Основы христианской философии

Мы должны признать открыто и определенно, что учение о «непрерывности» в развитии бытия не имеет в себе ничего непреложного, обязательного. Ничто не мешает нам принять (в этой части) библейское повествование. Но в теме об участии Бога в мире есть еще одна сторона, которую мы должны выделить особо,— это вопрос о принципиальной возможности чудес.

6. Мы не будем входить во всю проблематику идеи чуда и позволим себе отослать читателя к соответственной главе в моей книге «Апологетика» — нам достаточно подчеркнуть неустранимость идеи чуда для религиозного (христианского) сознания и всю произвольность в тех тенденциях современной науки и философии, которые ведут к отвержению чуда. Кажется, у Вундта мы наткнулись (при анализе психофизической проблемы) на аргумент: «Иначе,— пишет он по одному поводу,— нам пришлось бы принять идею чуда». Все это было бы смешно, если бы не было грустно. Люди науки и вообще носители современного сознания испытывают какой-то ужас при мысли о чуде — они боятся признать возможность его. Любой предлог становится «основанием» к отвержению чудес. Что до-научное сознание злоупотребляло понятием чуда, это бесспорно, но борьба с легковерием, с легкомысленным допущением чуда там, где вполне возможно «естественное» объяснение фактов,— все это бесспорно, как бесспорно и то, что с ростом знания многие загадки бытия были разгаданы и включены в цепь «естественных» явлений. Но отсюда до принципиального отвержения чудес — «дистанция огромного размера».

В другом месте (см. мою книгу «Апологетика») я достаточно ясно показал, что признание принципа причинности вовсе не заключает в себе необходимости отвергать участие Бога в жизни мира. То учение о «случайности», которое в Новое время развил Cournot, вполне убедительно вскрывает принципиальную возможность вхождения Высшего Начала в жизнь мира. Это принципиальное принятие возможности участия Бога в мире (что и есть «чудо») не решает, конечно, само по себе вопроса о реальности чуда в том или ином случае. Необъяснимые сочетания фактов можно, при желании, сводить к тем загадочным явлениям, которые мы не умеем раскрыть до конца. Да, можно, но возможно и другое восприятие необъяснимых сочетаний фактов, т. е. сведение их к действию Бога. Есть случаи, в которых логика фактов принуждает нас признать реальность чуда (таково, например, все то, что рассказал в своем этюде о Лурде д-р А. Каррель, или то, что я рассказал из жизни моей семьи в статье «Вера и знание» в сборнике, изданном профессором С. С. Верховским «Православие в жизни»), но есть немало случаев, в которых остается возможность допускать «естественное» развитие события,— вопреки тому, что открывается очам веры. Так или иначе, принципиальное признание возможности чудес принадлежит к числу тех вопросов, в которых религиозное сознание остается твердым, в которых оно не может «уступить». В этих вопросах дуализм неустраним — здесь восприятие мира верующим сознанием и отвергающим веру сознанием расходятся радикально.

§ **СТРОКИ НАБОРА ДАННЫХ**

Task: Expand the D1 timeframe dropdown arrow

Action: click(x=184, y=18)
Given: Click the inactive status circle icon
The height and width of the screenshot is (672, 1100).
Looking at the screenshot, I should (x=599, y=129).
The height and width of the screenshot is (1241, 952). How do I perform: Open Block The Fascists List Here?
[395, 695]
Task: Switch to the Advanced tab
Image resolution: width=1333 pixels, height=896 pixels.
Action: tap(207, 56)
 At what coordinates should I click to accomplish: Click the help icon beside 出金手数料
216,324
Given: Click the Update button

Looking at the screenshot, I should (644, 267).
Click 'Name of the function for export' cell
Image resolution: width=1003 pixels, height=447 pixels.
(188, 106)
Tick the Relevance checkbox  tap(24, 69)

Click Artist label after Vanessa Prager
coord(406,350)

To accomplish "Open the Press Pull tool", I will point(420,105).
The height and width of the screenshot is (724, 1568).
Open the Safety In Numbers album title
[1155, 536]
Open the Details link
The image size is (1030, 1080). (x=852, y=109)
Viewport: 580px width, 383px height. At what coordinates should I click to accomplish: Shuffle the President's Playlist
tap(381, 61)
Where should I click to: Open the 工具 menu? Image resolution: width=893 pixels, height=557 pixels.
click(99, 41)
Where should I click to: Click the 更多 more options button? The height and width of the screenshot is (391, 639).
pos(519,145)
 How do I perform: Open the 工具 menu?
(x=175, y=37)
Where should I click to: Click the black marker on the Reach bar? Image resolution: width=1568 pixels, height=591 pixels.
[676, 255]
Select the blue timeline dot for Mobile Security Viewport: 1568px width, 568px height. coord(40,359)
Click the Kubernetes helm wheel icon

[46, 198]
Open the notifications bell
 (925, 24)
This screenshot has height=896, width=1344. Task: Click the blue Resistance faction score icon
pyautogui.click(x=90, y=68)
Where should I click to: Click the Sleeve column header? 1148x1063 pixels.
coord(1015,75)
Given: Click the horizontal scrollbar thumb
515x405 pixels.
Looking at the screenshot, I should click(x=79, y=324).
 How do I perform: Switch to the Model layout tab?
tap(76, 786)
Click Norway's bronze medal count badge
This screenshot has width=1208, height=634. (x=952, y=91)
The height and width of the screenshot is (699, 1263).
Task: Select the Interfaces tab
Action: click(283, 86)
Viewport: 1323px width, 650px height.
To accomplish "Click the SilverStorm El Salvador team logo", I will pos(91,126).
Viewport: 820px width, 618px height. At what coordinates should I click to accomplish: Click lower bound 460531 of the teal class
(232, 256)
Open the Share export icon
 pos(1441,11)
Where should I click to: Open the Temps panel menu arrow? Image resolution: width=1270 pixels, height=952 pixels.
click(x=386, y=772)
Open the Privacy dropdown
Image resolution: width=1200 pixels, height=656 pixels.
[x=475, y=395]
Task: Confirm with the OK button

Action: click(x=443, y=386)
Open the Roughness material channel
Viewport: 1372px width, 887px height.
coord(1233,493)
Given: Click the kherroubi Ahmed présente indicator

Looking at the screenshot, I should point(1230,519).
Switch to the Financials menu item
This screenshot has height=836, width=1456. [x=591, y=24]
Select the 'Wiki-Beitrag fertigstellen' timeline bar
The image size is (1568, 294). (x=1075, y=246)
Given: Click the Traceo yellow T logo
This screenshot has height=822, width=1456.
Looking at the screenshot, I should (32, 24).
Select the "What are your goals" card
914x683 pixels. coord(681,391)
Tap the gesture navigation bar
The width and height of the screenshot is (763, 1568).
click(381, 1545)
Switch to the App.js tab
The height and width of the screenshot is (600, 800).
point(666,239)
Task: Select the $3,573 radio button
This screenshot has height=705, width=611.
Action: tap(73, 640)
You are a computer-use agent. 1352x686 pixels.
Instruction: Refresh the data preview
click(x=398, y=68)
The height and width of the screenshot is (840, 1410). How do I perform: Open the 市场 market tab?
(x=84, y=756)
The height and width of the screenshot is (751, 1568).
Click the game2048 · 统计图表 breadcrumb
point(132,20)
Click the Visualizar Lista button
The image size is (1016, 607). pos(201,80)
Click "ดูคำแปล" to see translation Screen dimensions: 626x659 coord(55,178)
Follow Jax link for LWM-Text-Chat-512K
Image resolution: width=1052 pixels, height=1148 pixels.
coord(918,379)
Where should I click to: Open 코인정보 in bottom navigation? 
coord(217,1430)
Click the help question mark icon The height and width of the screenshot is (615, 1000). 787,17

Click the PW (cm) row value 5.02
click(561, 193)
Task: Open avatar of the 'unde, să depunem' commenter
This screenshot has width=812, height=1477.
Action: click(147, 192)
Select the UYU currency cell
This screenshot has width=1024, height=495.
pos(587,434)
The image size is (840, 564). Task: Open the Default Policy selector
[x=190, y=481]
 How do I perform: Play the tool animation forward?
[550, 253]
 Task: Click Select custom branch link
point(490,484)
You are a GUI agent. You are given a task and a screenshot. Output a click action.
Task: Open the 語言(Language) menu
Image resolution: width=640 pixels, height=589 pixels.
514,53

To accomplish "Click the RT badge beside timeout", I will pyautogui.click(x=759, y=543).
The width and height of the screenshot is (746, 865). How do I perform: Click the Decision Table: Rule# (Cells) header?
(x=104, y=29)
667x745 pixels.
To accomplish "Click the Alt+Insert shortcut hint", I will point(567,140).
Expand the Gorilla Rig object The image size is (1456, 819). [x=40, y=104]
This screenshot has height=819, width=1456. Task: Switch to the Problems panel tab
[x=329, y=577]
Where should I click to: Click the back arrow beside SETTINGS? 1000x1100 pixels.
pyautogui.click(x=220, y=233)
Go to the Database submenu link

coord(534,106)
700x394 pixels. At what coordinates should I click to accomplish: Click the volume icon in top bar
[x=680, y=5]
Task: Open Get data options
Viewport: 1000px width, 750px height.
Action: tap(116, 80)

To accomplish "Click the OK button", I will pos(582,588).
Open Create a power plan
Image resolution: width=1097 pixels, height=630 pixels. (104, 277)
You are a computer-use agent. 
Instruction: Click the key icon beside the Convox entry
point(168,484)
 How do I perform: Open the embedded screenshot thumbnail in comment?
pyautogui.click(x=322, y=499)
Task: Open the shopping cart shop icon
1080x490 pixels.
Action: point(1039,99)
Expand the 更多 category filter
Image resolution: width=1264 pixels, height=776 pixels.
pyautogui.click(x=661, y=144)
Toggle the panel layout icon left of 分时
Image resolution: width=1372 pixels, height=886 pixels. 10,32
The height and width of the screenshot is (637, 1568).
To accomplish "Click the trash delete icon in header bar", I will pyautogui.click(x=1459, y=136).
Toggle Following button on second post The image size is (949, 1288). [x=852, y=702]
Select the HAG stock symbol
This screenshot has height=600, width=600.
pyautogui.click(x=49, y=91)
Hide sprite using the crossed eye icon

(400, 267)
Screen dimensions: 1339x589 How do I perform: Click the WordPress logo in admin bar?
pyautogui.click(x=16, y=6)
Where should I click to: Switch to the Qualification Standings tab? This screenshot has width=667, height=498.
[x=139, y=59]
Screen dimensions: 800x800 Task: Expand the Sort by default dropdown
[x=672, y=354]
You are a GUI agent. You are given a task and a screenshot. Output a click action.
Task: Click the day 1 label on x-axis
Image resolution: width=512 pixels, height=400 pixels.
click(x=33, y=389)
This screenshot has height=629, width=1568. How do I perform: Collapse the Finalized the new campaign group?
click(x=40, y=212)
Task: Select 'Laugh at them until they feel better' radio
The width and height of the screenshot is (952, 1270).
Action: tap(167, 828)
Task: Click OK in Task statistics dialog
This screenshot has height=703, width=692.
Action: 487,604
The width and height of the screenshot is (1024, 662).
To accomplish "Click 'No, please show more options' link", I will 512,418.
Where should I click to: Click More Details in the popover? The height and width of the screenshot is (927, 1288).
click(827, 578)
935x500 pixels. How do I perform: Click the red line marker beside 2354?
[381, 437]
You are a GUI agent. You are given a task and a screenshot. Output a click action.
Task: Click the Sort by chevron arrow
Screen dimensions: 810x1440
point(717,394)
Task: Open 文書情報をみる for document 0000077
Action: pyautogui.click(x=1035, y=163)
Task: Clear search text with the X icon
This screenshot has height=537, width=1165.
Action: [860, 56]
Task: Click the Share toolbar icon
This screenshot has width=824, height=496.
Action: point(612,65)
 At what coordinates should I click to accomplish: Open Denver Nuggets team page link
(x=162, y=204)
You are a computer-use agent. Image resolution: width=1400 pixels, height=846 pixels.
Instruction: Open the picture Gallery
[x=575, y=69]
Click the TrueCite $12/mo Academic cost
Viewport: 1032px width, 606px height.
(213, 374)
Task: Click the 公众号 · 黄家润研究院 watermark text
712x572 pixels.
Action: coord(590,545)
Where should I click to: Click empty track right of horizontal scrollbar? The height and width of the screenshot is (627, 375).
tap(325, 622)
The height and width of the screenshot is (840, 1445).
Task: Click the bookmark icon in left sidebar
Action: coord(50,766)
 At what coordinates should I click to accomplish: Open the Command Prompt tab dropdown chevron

§ **ЗАДАНИЯ**
**1)** Перепишите из текста о чудесах без изменений отрывок, который открывается словами «Основы христианской философии» и завершается словами «принципиальной возможности чудес.».
**2)** Назовите всех людей, которых текст о чудесах упоминает по фамилии.
**3)** Ответьте по тексту о чудесах:
(а) К какой своей книге автор отсылает читателя за всей проблематикой идеи чуда?
(б) Кто в Новое время развил учение о «случайности»?
(в) В каком сборнике помещена статья «Вера и знание» и кто его издал?
Материал выше существует отдельно и к тексту о чудесах не относится.

§ **ОЖИДАЕМЫЕ ОТВЕТЫ**
**1)**
Основы христианской философии

Мы должны признать открыто и определенно, что учение о «непрерывности» в развитии бытия не имеет в себе ничего непреложного, обязательного. Ничто не мешает нам принять (в этой части) библейское повествование. Но в теме об участии Бога в мире есть еще одна сторона, которую мы должны выделить особо,— это вопрос о принципиальной возможности чудес.

**2)** Вундт, Cournot, А. Каррель, С. С. Верховский

**3)**
(а) К книге «Апологетика».
(б) Cournot.
(в) В сборнике «Православие в жизни», изданном профессором С. С. Верховским.